A lump formed in Felicia’s throat. She dashed closer. “Hey!” That was her plant, one she’d painstakingly grown hoping it would form those exact buds.
“It isn’t healthy,” Gideon said, his voice absent. “If it expends energy on those buds, it will die and we’ll get nowhere.”
She glared at his back and crouched to pick up the discarded buds. “At the very least, you shouldn’t throw them away. I can distill them for oil.”
He shrugged. “Do what you want with them.” He continued to examine, prune, and water the plant.
After she collected all the material he cut away, Felicia separated it into piles to either dry it or insert it into her portable distillery to extract the oils. Her distillery was in her wagon, so for now she carefully preserved the buds in one of her containers for easy transportation. When she moved to exit, Gideon raised his head, proving that he wasn’t as deaf to the world as she’d assumed.
“Where are you going?” His voice was sharp.
She fought not to frown. “My distillery is in my wagon. I won’t be able to extract the oils without it.” Not to mention, she should probably bring the second of her plants into the orangery for him to tend.
“Must it be done immediately?”
It must if you want the other plant. She pressed her lips together. “
No, but the more dry the buds become, the less I’ll be able to extract.”
He waved his hand to indicate the orangery. “This room is kept in constant humidity. Your buds will survive the morning.”
“I beg your pardon?” What was he talking about?

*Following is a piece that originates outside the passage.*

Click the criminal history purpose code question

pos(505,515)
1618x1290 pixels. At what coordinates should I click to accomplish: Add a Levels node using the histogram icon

He sighed. Running his fingers through his hair, he mussed it. “We don’t have the time.”
“That plant will survive the hour it will take me to distill these oils. I may be a crackpot, but I’ve managed to keep it alive this long.” She planted her free hand on one hip, raising her eyebrows in silent challenge.
He winced and tugged his cravat out of place. “Forgive me. I shouldn’t have allowed my temper to run wild yesterday. You are, of course, entitled to do or sell anything that you want.”
That was nothing that she hadn’t known already. Was she supposed to express her gratitude over earning his permission to do the very thing she would have done anyway? She pressed her lips together to keep from starting another argument.
He added, “This will be a long and arduous assignment if we don’t come to some kind of truce. Can we agree to work together as best we can? Let’s not prolong this mission any longer than it needs to be.”
He delivered the offer in a terse manner, his jaw clenched. His expression left no doubt that, given the choice, he wouldn’t work with her. Drawing herself up, Felicia matched his imperious expression. The sentiment was mutual. After all, why would she subject herself to the condemnation of an arrogant son of a duke if she didn’t have to?
Lifting her chin to meet his gaze squarely, she held out her hand. “A truce. For the good of the nation.”
His shrewd air returned as he fixed his measuring gaze on her. “Yes… for the nation.” He gripped her hand. His long fingers were gritty with dirt, but he didn’t seem to notice. His warm palm burned her as he gripped her hand firmly.
She retracted her hand and dropped it to her side.
Stepping back, he gestured toward the door. “Shall we? We won’t have much time to eat as it is.”